• Work instructions:
Reproduce from the records below, with no pictures, exactly the lines between the one containing "Given: Disable Manage" and the one containing "Task: Open the billy", inclusive.

• Data for the task:
+ + + + + + +
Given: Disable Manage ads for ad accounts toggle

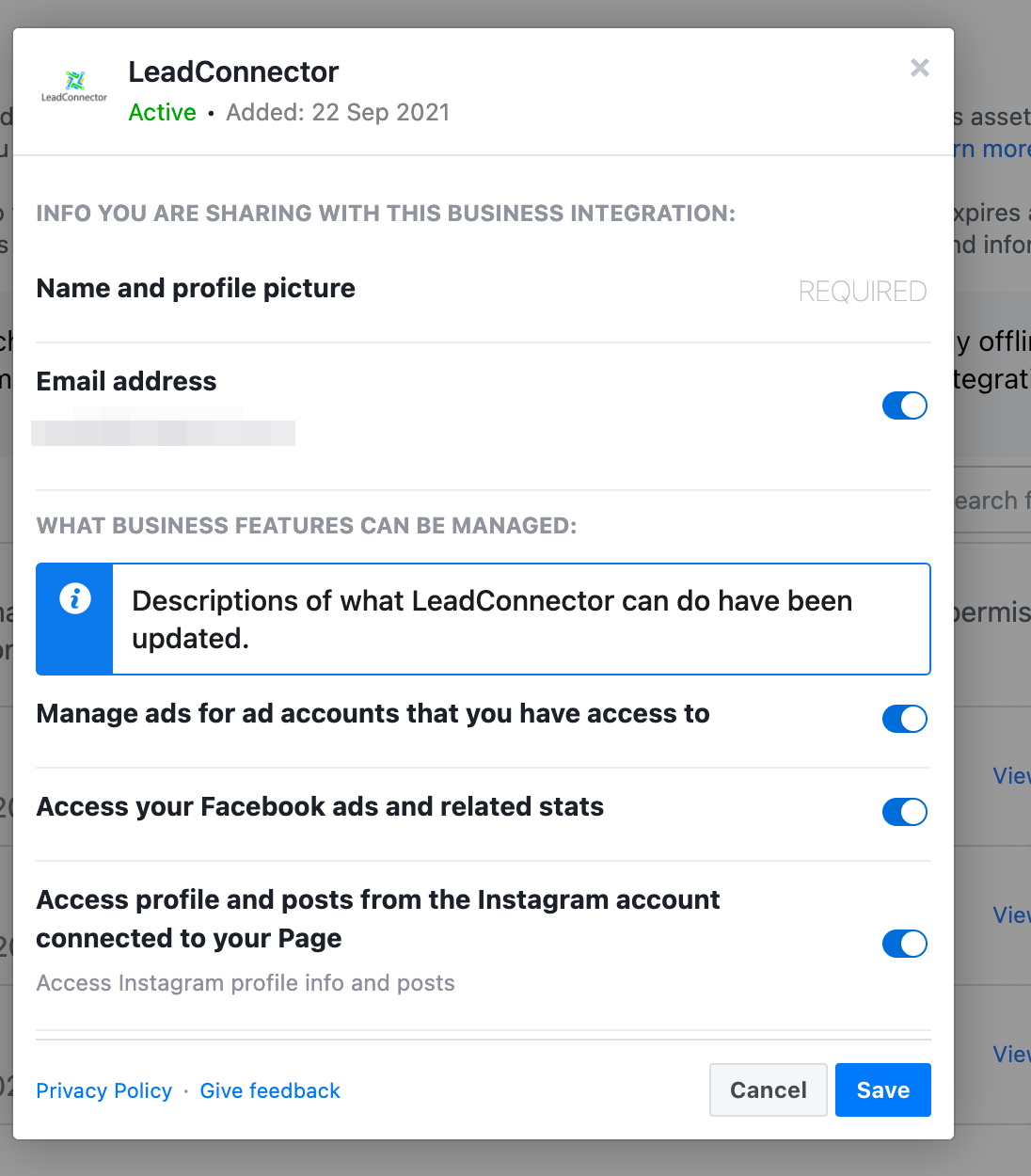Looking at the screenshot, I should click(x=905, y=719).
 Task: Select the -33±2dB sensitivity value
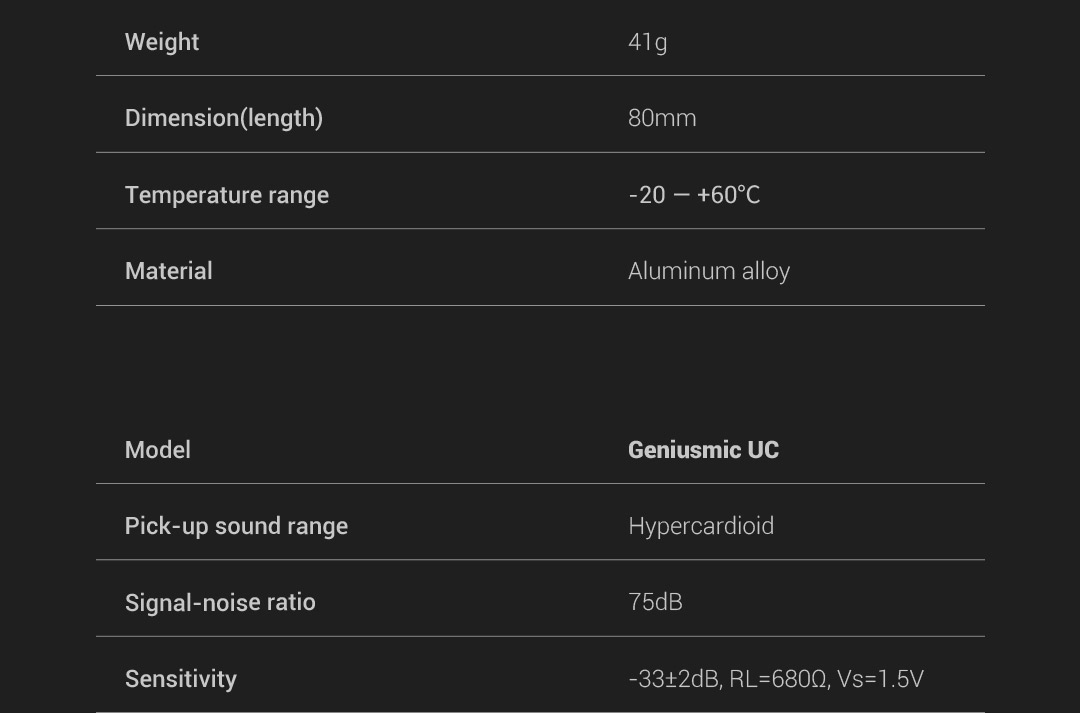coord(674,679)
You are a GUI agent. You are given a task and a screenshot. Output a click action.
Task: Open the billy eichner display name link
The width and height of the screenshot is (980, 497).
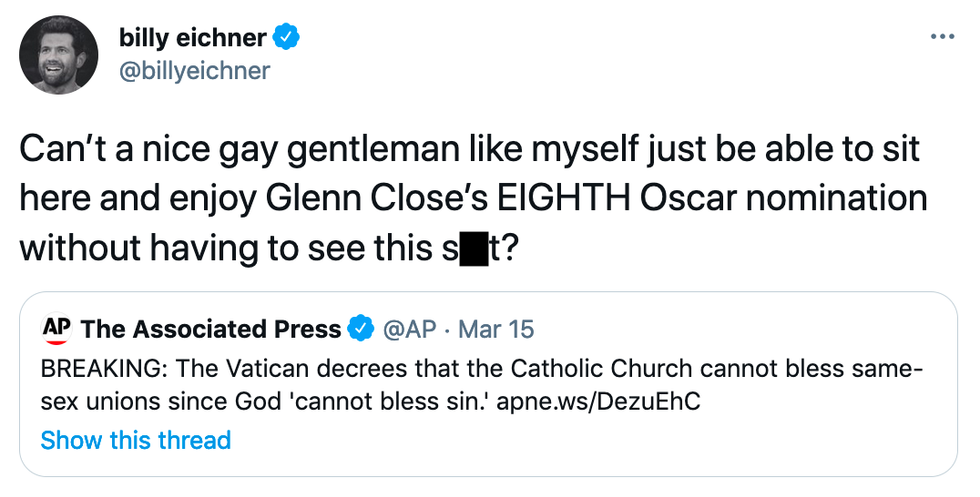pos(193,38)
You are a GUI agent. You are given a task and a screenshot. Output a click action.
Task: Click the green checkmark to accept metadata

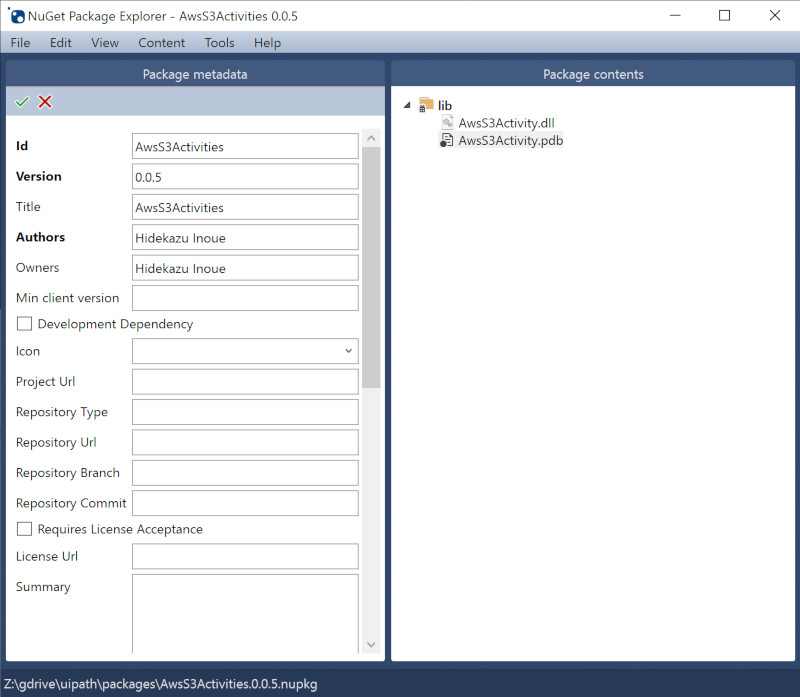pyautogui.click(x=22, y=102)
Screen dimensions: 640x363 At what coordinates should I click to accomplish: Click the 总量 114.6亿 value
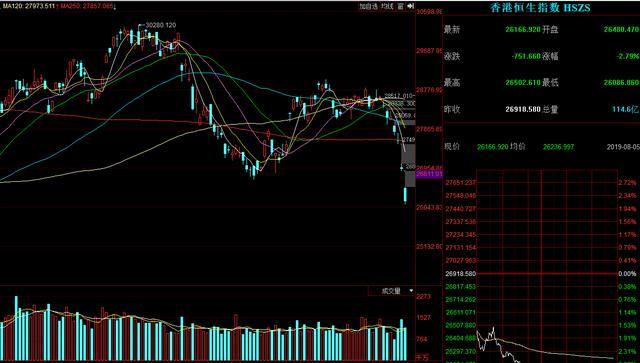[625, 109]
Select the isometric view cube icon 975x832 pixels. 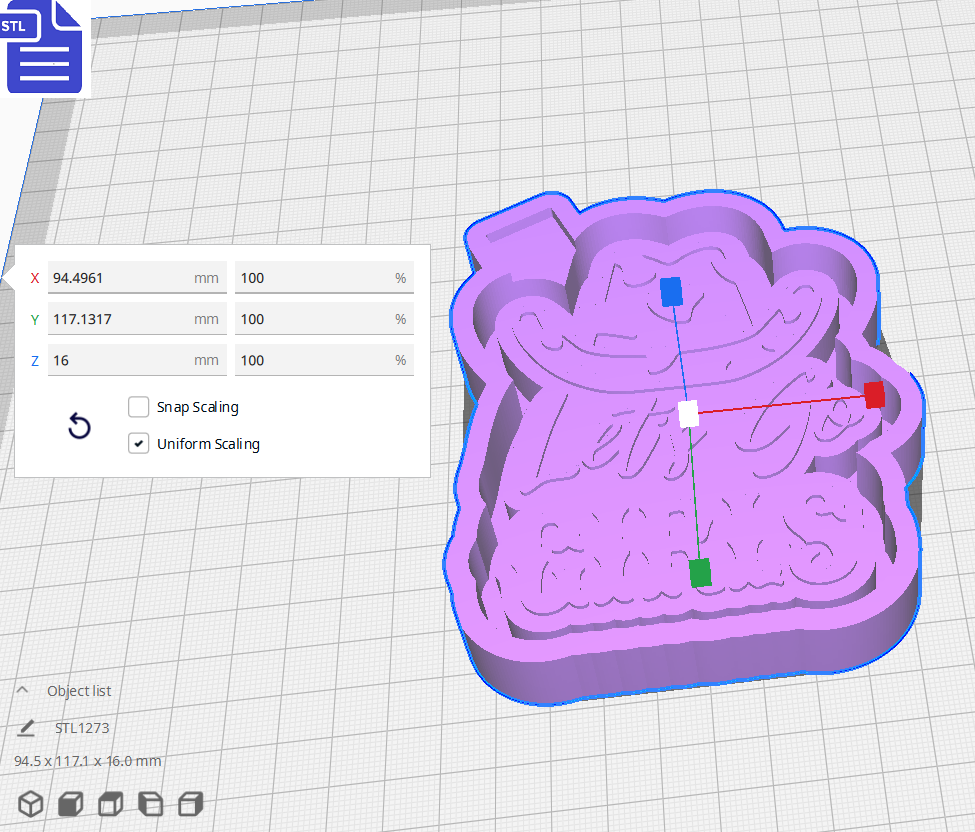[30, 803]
+ + + + + + +
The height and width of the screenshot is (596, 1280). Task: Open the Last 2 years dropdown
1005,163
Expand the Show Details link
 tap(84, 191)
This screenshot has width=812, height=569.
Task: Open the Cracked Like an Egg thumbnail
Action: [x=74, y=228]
+ + + + + + +
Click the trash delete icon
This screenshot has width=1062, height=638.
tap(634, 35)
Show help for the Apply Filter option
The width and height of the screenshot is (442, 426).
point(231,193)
+ + + + + + +
• Written answer:
Given: Disable Manage ads for ad accounts toggle

Looking at the screenshot, I should click(x=905, y=719).
 Task: Select the -33±2dB sensitivity value
coord(674,679)
You are a GUI agent. You are given a task and a screenshot. Output a click action.
Task: Open the billy eichner display name link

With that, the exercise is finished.